I am a street performer in downtown Asheville — one of the statues/mimes. I love doing it, but it is not without its challenges. Mostly, I am fortunate enough to not have people disturb me, but I have been groped, fondled, screamed at and had objects thrown at me by adults.
On Friday, Sept. 17, I had an encounter with a gentleman and his young daughter. I have seen them before, and every time they pass, the father encourages his daughter to “touch me” to make me come alive. Children often prod, poke, punch, or pinch me, and I let it slide because they often do not know better. But since this girl has repeatedly touched me at the encouragement of her father, I decided to ask him to please not tell her to do that any more.
I expected an apology and for the incident to blow over. Instead we ended up in a yelling match that involved another bystander (not good conduct for a mime, I admit). The man insisted that if was going to stand on the street, that anyone should be able to touch me however they like. He added that if I didn’t want to be touched inappropriately, I should get “a real job.” The whole incident disturbed me as a woman, because the message these men were giving their children is that it’s OK to do whatever they like to others, and especially to entertainers or people in costume because they aren’t “real.” I was called a fraud and a scam artist, and accused of destroying the magic that his child believed in.

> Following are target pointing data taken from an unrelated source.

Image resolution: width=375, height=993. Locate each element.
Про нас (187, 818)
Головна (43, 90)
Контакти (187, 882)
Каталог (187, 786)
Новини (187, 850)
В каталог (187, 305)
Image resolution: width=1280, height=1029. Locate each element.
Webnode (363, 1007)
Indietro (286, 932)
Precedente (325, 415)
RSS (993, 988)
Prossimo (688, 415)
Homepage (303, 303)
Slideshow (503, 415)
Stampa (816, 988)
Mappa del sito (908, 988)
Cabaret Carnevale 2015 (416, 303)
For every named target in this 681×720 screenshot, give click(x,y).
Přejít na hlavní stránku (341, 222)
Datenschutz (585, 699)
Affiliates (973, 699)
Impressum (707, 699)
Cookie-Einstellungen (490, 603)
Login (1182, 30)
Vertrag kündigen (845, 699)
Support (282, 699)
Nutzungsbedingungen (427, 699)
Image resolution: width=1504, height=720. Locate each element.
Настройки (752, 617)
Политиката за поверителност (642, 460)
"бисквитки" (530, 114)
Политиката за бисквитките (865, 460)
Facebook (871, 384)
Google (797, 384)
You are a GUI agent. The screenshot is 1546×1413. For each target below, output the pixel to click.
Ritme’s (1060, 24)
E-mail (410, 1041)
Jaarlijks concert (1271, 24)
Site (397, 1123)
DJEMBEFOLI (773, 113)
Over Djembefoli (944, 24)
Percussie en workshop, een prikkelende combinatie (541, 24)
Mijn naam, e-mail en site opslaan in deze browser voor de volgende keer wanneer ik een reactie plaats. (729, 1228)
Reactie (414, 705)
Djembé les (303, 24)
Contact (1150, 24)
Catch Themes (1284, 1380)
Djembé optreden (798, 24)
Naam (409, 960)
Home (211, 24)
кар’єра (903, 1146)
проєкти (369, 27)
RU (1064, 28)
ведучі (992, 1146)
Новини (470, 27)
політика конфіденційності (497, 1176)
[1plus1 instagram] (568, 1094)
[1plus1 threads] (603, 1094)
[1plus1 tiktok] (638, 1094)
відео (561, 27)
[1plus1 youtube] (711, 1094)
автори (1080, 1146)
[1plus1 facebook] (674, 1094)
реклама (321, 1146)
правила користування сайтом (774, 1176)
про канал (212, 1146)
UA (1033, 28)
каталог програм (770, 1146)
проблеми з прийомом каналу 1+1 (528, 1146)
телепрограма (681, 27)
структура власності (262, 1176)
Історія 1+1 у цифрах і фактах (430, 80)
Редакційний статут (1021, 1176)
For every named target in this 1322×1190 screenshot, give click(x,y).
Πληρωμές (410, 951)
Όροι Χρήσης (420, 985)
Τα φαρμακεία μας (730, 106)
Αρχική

I would like to respond that no one has a right to my body, and it is not my responsibility to create a fantasy world for anybody at the risk of my own safety and comfort. I know that I take a risk posing as an inanimate object, because people will treat objects like objects. But I am not an object. I am a human being.
Women are not dolls that can be touched, and when you harass me in public, it sets a bad example for everyone else around us, especially the children. I am referring to the adult males that repeatedly think it’s OK to make physical contact with me. Even small gestures can be very unsettling. I’m not asking for a miracle, but it would be nice if we all worked together to make our streets safe for everyone, especially women and children.
Please parents, teach your children respect for others, even if they don’t look “normal.” And for the sake of all of the street performers in Asheville, keep in mind that we are very aware of our surroundings and will not tolerate behavior that infringes on our rights as human beings. For the rest of you lovely people, thank you so much for making my life a brighter, more magical place.